Alla notizia di questo provvedimento, il B. tentò dapprima di fuggire, ma successivamente preferì rivolgersi al vescovo chiedendogli perdono nell'udienza concessagli il 21 giugno 1708: il Badoer, ricordate tutte le ammonizioni precedentemente rivoltegli, pur prendendo volentieri atto della resipiscenza del B., lo informò che ormai la cosa era nelle mani delle autorità venete. Rifiutando ostinatamente i consigli di coloro che lo esortavano a lasciare Brescia, il B. si rassegnò al proprio destino; il 6 luglio venne anch'egli tratto in arresto, condotto in vescovato e di là, sotto buona scorta, in castero, dove fu rinchiuso nel fondo di un torrione. Subì un primo interrogatorio il 6 maggio 1709, al quale ne seguirono altri il 17 maggio, il 24 maggio, il 5 giugno, ed altri ancora certamente fra quest'ultima data ed il dicembre successivo, allorché il processo poteva dirsi terminato. Nel marzo e nell'aprile del 1710 vennero sentiti i testimoni prodotti a difesa del B., il quale aveva già dichiarato, dal canto suo, di rimettersi completamente nelle mani del vescovo. Il 27 settembre, dopo che s'era compiuta l'abiura del Beccarelli ed era stata emanata la sentenza contro di lui, il B. venne trasferito dalle carceri del castello a quelle del vescovato. Qui venne visitato il 16 febbr. 1711 da due medici e da un chirurgo e dichiarato inabile alla tortura. Pochi giorni più tardi (il 20 febbraio, sesecondo l'Averoldi), fu condannato dal tribunale dell'Inquisizione a cinque anni di prigione, con perpetua inabilità alla cura d'anime. Fu riconosciuto colpevole di sollecitazione in confessione e di abuso dello stesso sacramento, amministrando il quale egli insegnava alle sue penitenti, come il Beccarelli, che i contatti sessuali non costituivano peccato quando esse vi si abbandonassero passivamente, senza alcun consenso o concorso della propria volontà. Dopo la condanna scende sulla sua figura il silenzio, rotto soltanto dalla concisa annotazione di una fonte che ci informa come egli ottenesse la grazia della diminuzione della pena di un anno; il B., pertanto, dovette essere rimesso in libertà nel 1715.
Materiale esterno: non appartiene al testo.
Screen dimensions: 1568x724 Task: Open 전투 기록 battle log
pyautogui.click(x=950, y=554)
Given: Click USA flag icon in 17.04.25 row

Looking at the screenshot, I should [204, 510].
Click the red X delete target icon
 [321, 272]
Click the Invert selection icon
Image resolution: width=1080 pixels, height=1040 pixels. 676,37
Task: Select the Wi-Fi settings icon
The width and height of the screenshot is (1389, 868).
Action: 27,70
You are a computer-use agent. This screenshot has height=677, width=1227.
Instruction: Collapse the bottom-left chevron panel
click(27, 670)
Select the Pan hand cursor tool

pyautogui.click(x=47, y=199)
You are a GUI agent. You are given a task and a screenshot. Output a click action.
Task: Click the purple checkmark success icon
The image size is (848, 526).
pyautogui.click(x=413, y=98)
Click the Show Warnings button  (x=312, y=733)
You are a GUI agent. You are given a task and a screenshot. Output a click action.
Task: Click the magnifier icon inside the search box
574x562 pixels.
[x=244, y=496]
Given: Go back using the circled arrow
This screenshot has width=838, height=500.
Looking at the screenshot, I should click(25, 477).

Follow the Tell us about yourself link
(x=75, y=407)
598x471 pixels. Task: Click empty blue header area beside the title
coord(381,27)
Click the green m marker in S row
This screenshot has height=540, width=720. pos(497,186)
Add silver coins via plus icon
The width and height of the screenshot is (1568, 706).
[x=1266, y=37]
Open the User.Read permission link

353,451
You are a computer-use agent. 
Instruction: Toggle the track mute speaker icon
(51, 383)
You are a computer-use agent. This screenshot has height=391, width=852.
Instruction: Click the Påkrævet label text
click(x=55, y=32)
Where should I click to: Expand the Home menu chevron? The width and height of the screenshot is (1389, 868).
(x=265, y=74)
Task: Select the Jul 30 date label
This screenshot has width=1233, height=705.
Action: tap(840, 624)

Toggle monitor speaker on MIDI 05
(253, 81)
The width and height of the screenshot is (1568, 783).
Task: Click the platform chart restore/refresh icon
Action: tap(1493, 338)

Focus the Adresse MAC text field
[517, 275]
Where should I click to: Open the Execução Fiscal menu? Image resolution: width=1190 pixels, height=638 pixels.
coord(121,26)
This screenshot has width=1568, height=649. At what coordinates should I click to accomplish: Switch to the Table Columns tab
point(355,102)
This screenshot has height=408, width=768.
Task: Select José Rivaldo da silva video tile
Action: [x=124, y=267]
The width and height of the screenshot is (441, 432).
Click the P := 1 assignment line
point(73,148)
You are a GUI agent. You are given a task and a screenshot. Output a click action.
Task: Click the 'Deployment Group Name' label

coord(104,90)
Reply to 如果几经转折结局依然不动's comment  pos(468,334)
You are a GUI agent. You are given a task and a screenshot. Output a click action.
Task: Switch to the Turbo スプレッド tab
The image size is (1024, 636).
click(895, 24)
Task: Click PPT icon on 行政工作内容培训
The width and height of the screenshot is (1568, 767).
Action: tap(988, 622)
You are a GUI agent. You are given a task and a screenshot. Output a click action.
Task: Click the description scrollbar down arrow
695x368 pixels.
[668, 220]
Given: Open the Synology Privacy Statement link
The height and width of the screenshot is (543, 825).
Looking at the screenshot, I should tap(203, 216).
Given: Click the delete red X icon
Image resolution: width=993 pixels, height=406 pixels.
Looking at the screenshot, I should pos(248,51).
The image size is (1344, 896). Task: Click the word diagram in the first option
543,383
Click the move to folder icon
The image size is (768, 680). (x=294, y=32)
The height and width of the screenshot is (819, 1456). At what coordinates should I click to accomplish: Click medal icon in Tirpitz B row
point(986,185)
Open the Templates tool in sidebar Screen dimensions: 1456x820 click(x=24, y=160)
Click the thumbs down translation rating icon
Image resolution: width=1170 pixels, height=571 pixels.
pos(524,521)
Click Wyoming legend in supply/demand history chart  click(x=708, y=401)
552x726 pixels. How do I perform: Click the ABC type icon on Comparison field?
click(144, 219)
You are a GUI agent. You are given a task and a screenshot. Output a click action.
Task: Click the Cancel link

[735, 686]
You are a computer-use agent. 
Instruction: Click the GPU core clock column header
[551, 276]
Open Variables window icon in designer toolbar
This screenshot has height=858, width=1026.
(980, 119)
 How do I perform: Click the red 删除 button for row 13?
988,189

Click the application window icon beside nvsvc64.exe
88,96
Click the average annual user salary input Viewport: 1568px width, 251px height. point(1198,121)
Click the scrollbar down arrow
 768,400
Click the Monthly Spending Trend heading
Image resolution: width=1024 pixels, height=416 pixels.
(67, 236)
Fonti e Bibl.: La principale fonte è costituita da due tomi manoscritti di G. A. Averoldi, Del Beccarellismo, attualmente presso l'Ateneo di Brescia, Miscellanea Averoldi, tt. X e XI; v. inoltre: Brescia, Biblioteca Queriniana, F. IV 8 m. 7, Ristretto del Processo formale contro Giuseppe Beccarelli; Ibid., D. VII 3s e 36, Della vita e della morte, virtù pastorali, intercessioni e predicazione del servo di Dio Giovanni cardinale Badoaro vescovo di Brescia, memorie raccolte dal p. Giovanni Veneziani della Compagnia di Gesù suo confessore; Ibid., A. VI 28, Alcune memorie della vita del venerabile servo di Dio cardinale Giovanni Badoaro vescovo di Brescia; Diari dei Bianchi,in Cronache bresciane inedite dei secoli XV-XIX,a cura di P. Guerrini, V, Brescia 1933, p. 67; P. Guerrini, Quietisti e pelagini in Valle Camonica ed a Brescia,in Brixia Sacra, III (1912), pp. 30-48;Id., I Pelagini di Lombardia. Contributo alla storia del quietismo, in La Scuola cattolica, L (1922), pp. 380 s.; Id., La casa del Carmagnola, Brescia 1931, pp. 88-94.